Plaudits are coming thick and fast for Samson and Delilah, the debut feature from indigenous filmmaker Warwick Thornton. And they are fundamentally deserved. Thornton’s film about the relationship between two teenagers who live in an isolated settlement in central Australia is a subtly powerful work, one that has an abiding sense of setting and character.

There’s a danger that greatness via rabid acclaim could marginalise the movie in certain ways, so it’s important to distinguish just what makes the picture the best Australian release of recent years. The opening shot sets the tone: a teenage boy stirs to something resembling consciousness, rousing in slow motion as a chirpy country song plays before he inhales deeply from a container of petrol. Thornton is a social realist, but he’s more than willing to use the medium to accentuate his take on the story – he’s able to both show the everyday realities for Samson (Rowan McNamara) and heighten the unexpected sensation for the audience with the manipulation of sound and image.
========================================
* PROBLEMS TO WORK ON
• a. In the film review, who plays Samson?
• b. Please explain, using the film review, why the reviewer thinks it important to pin down what makes the picture the best Australian release of recent years.
• c. Go on with the film review from where it stops.
The lines that come next have nothing to do with this work.

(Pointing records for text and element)
========================================
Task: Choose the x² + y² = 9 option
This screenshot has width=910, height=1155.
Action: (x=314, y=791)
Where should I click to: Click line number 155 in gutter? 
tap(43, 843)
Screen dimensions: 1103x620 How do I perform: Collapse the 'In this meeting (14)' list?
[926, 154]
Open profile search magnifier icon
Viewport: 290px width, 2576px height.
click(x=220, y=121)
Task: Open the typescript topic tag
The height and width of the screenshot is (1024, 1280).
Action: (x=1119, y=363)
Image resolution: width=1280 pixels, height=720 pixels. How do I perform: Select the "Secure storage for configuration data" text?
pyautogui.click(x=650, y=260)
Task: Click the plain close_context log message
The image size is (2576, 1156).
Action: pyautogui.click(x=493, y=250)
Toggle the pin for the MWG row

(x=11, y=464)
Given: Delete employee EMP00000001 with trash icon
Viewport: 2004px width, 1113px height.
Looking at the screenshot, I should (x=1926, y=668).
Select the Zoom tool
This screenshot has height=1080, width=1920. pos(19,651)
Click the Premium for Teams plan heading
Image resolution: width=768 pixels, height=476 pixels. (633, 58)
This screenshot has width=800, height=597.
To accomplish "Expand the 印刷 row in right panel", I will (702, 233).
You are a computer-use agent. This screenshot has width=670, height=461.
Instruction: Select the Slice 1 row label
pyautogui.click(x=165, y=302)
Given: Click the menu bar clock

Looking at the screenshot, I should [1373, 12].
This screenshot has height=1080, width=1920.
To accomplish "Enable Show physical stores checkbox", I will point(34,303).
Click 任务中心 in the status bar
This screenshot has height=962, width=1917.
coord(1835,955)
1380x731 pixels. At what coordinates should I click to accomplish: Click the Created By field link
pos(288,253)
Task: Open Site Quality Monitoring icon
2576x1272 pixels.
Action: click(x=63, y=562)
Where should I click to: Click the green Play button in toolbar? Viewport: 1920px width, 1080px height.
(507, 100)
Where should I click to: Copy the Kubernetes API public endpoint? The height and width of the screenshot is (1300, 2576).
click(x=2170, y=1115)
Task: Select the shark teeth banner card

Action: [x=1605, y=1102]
========================================
* OUTPUTS FOR THE TASKS
• a. Rowan McNamara plays Samson.

• b. The reviewer sees a danger that greatness through rabid acclaim could marginalize the movie in certain ways. Setting out exactly what makes it so good is meant to guard against that.

• c.
That combination is at the heart of Samson and Delilah, and more broadly it’s represented in the film’s simple but affecting plot. The picture has an intrinsic sweetness, a genuine belief in the power of an individual’s love, but it is offset by a brutal worldview. Terrible things happen to both Samson and Delilah (Marissa Gibson), things both undeserved and unaccounted for, but it’s the demands made on them that render the underlying emotions so strong.

A series of calmly authoritative framing shots position the protagonists in their outback community. Ramshackle homes don’t have doors and windows, vehicle carcasses and rubbish dot the landscape. Their depiction is matter of fact, a given; Thornton wants to outline the world his characters live in, not make an overt point about dispossession and inequality (he does do this, but far more subtly, showing how Delilah and her grandmother make paintings for which they receive a few hundred dollars – later you realise they retail for tens of thousands of dollars).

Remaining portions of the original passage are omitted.